Work required — From the line containing "Image resolution: width=778" through the last line of the material, copy every line exactly, both ends inclusive; do not copy pictures.

Exercise inputs —
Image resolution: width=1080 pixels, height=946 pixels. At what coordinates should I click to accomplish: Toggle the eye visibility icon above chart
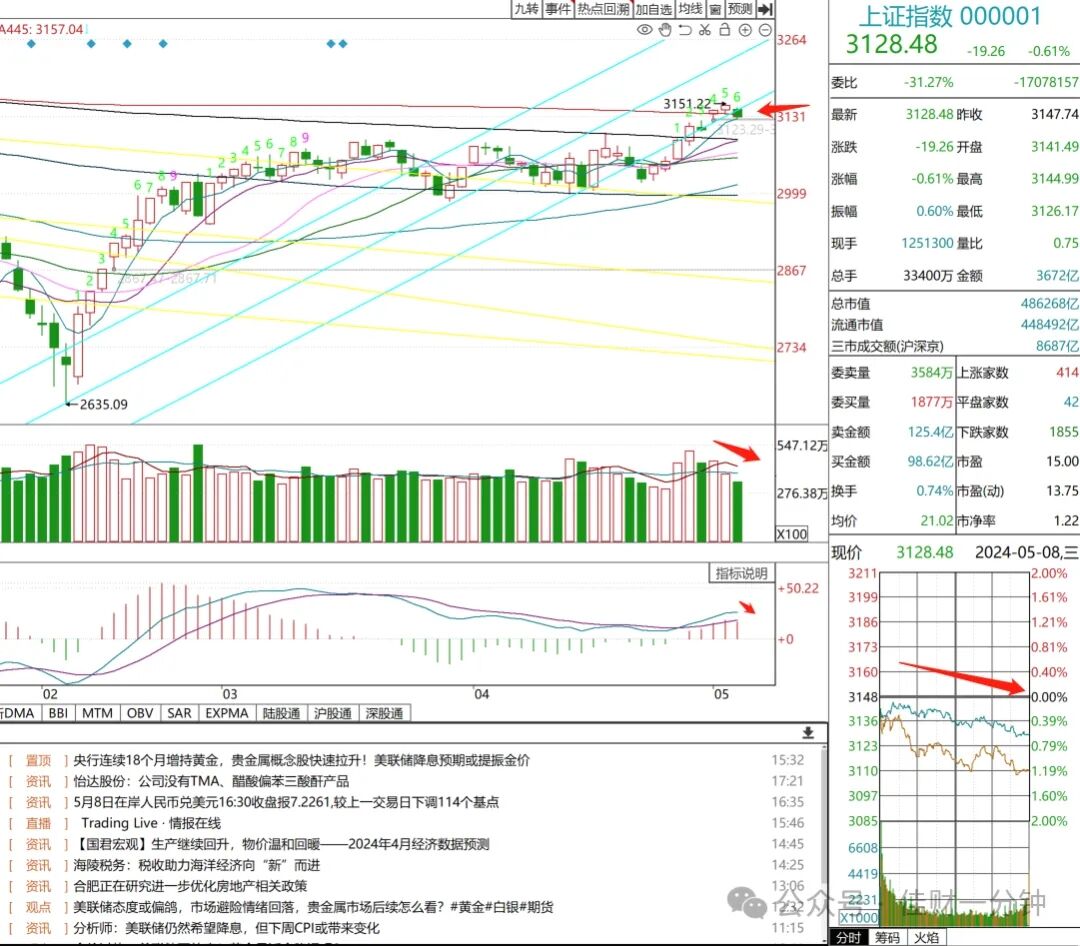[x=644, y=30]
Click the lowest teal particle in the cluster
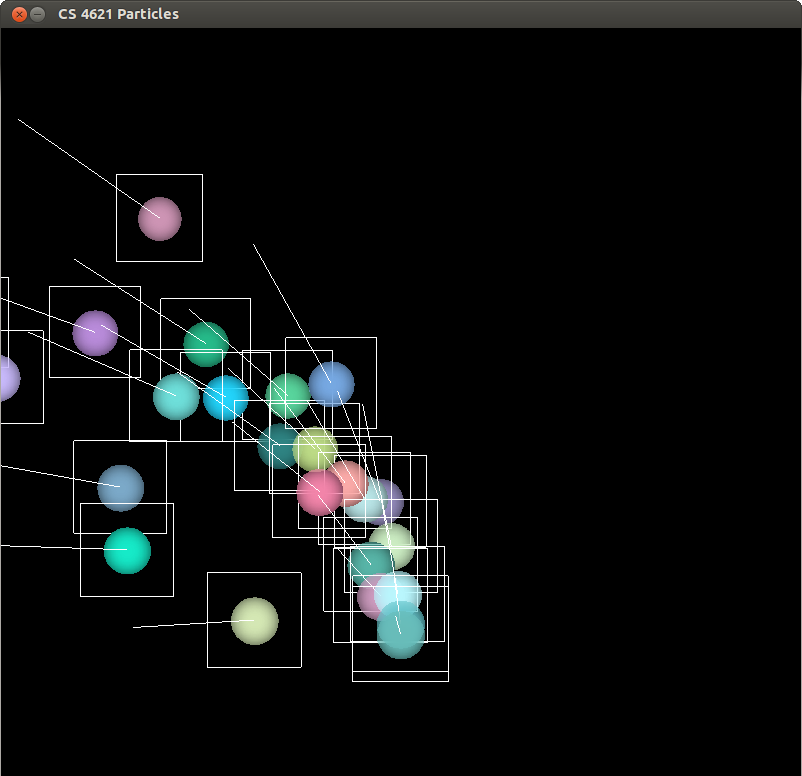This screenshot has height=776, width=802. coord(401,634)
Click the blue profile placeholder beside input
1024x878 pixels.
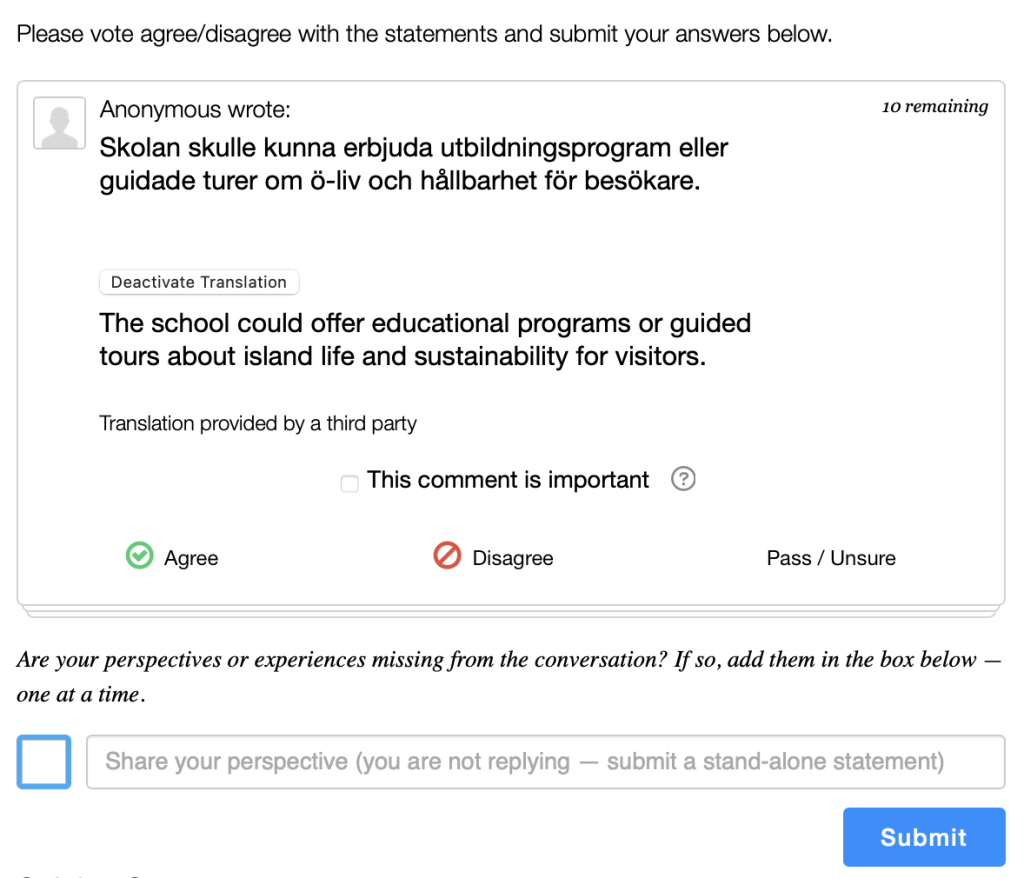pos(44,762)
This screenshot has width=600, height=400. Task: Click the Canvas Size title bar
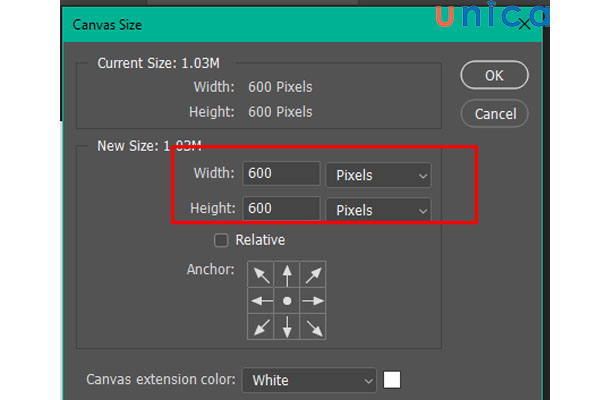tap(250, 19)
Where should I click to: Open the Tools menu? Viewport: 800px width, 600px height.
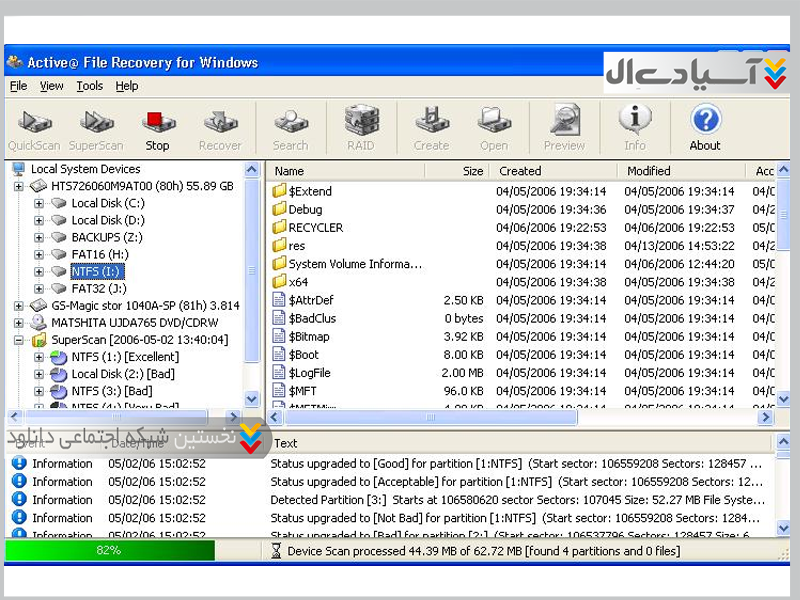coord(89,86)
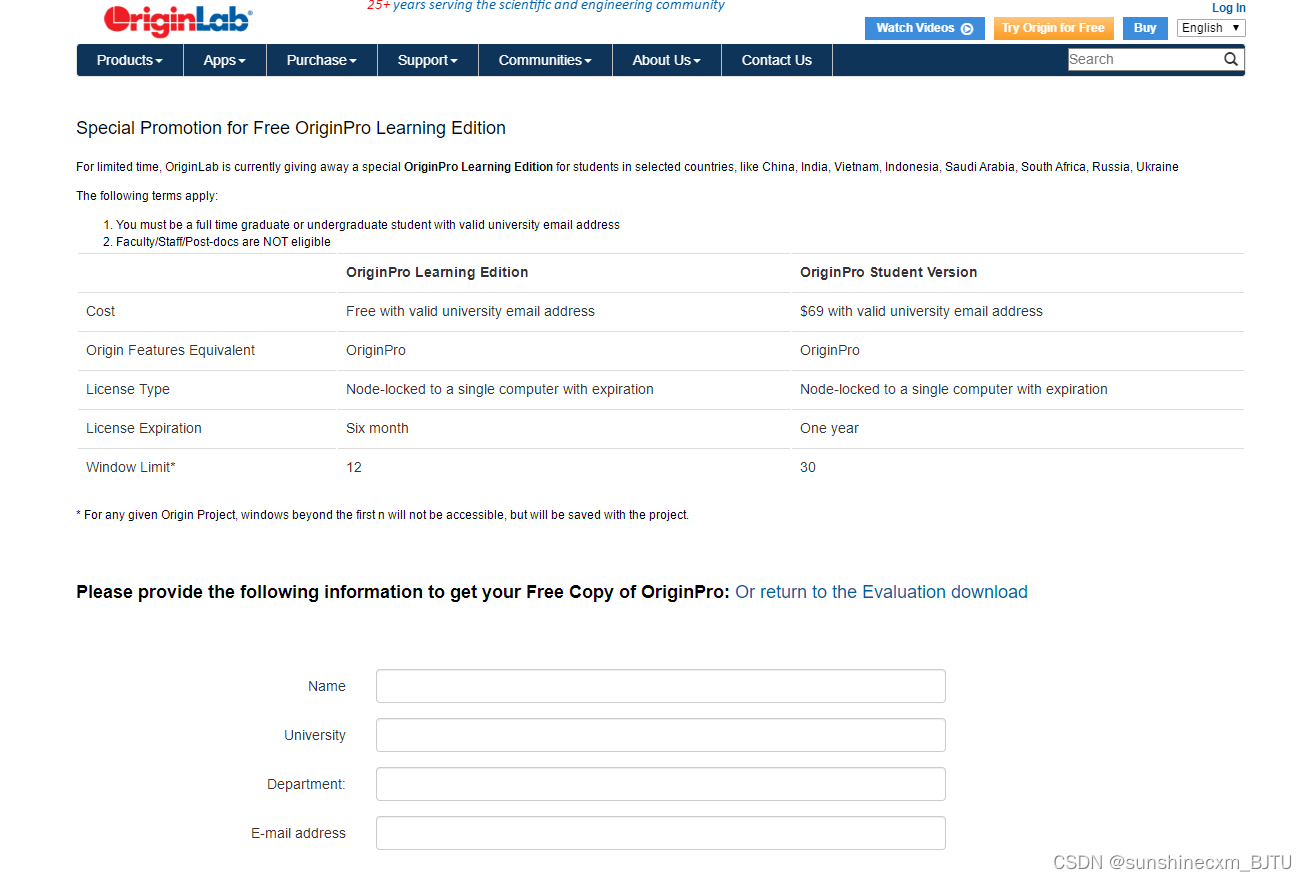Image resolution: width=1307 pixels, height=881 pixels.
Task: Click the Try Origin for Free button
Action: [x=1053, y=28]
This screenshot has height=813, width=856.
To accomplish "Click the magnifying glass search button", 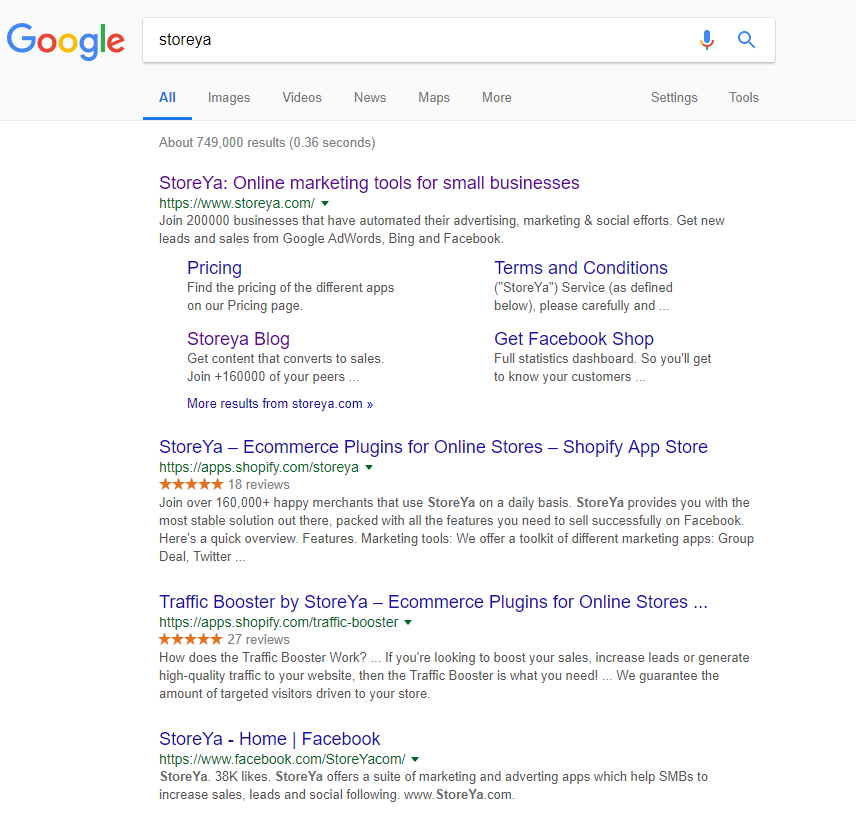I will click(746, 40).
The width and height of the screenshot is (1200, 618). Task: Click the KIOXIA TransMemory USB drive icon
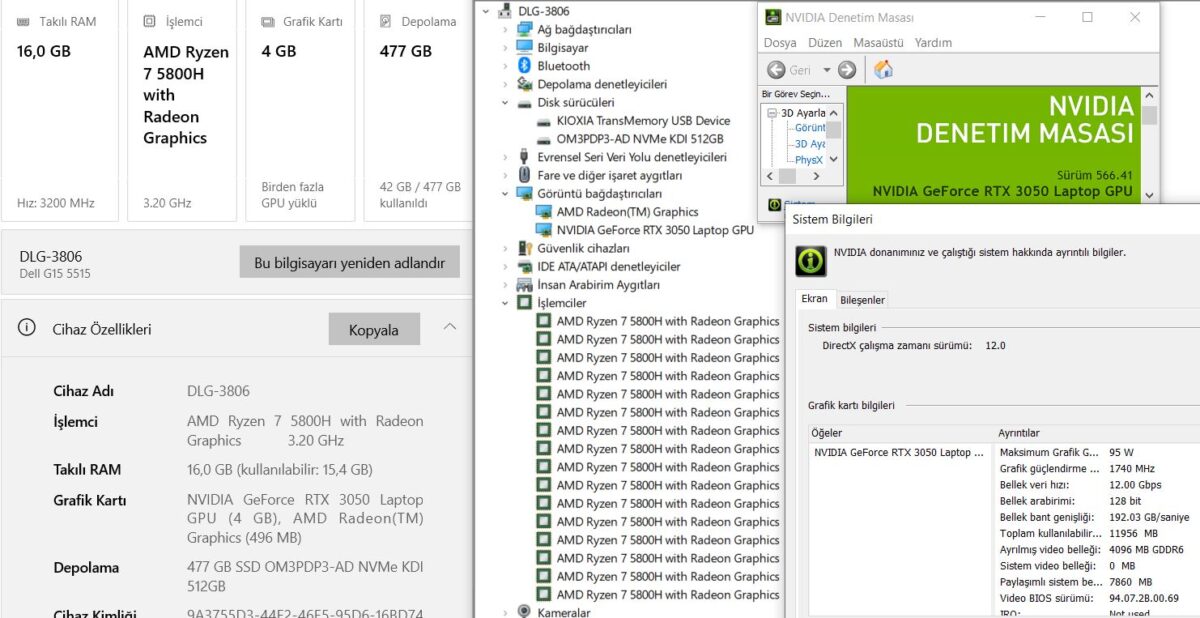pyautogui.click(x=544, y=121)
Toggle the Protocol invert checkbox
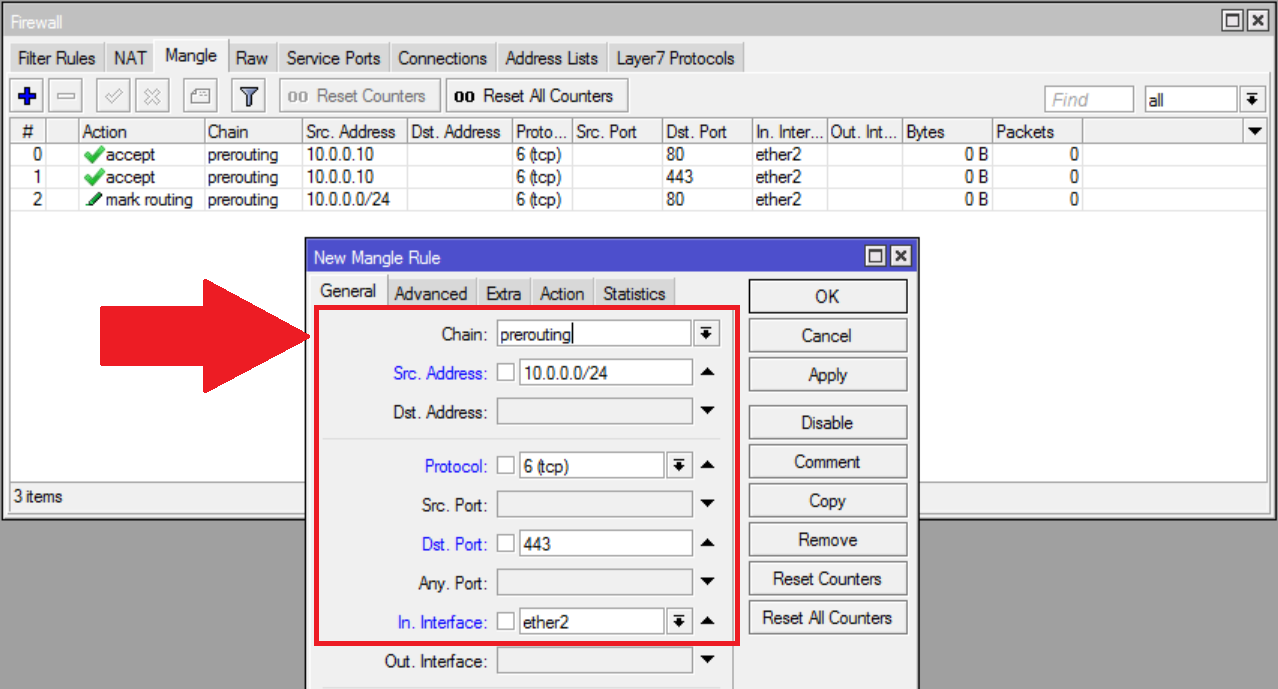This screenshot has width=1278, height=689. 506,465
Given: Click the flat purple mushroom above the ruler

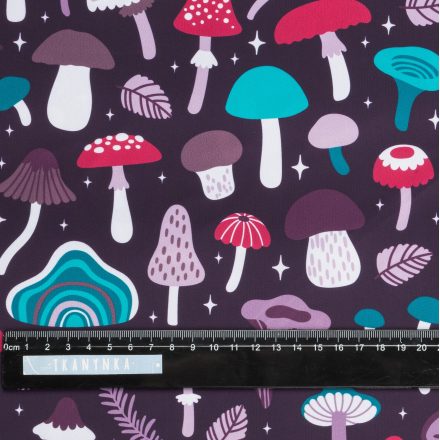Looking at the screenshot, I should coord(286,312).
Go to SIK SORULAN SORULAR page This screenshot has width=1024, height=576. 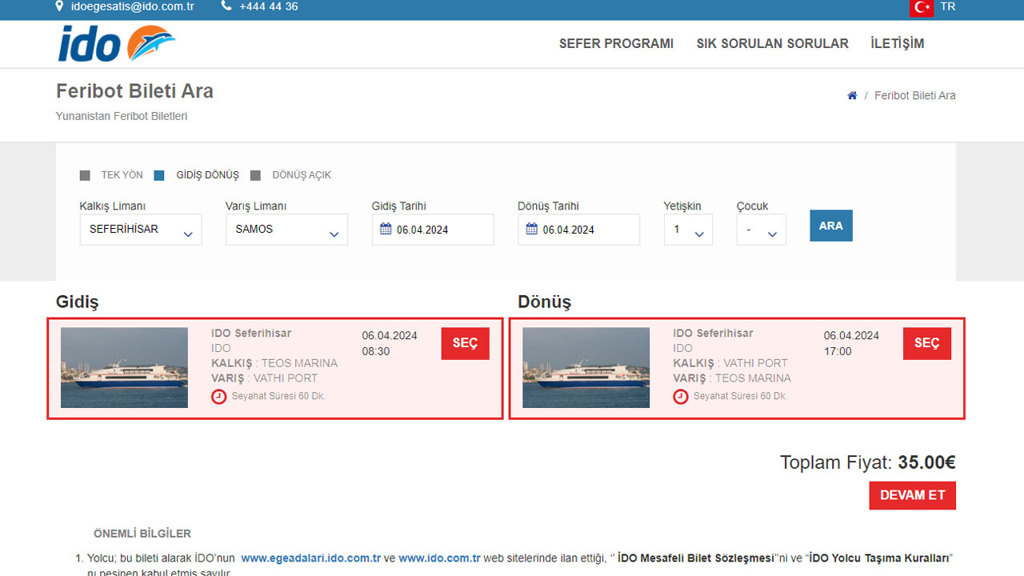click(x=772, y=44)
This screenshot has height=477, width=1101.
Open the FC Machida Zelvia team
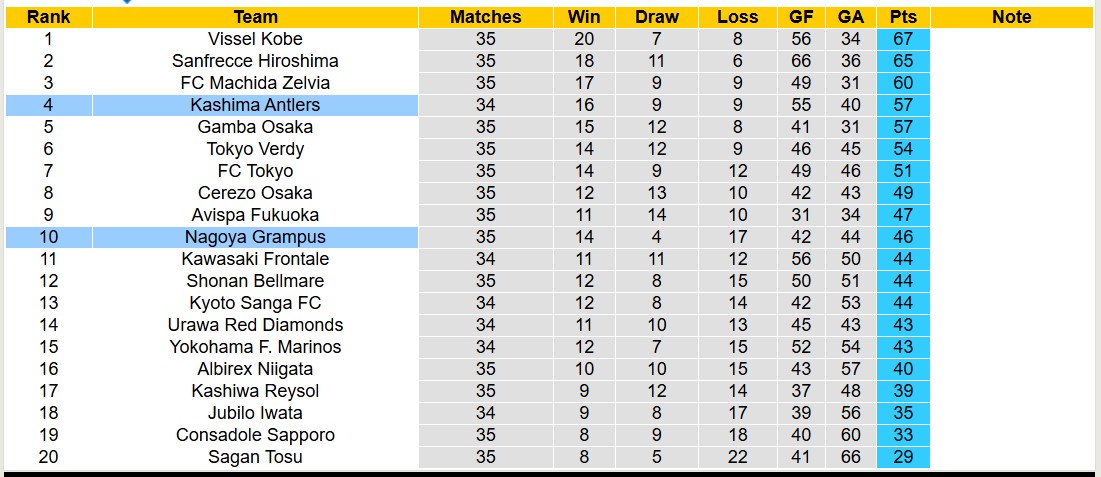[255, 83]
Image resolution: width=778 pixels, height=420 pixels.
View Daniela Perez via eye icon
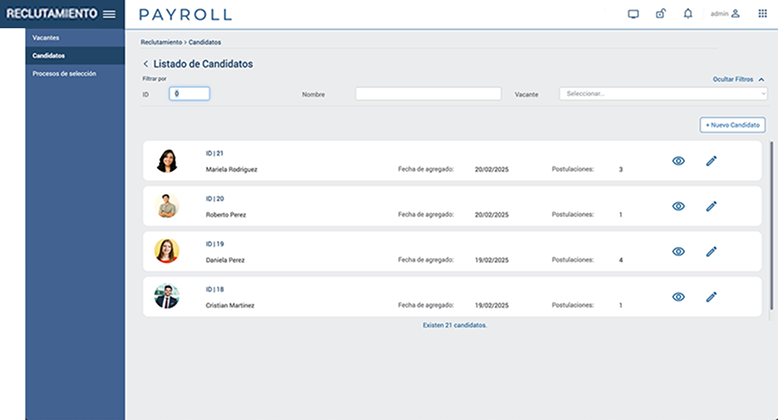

Your solution —
Image resolution: width=778 pixels, height=420 pixels.
View Daniela Perez via eye icon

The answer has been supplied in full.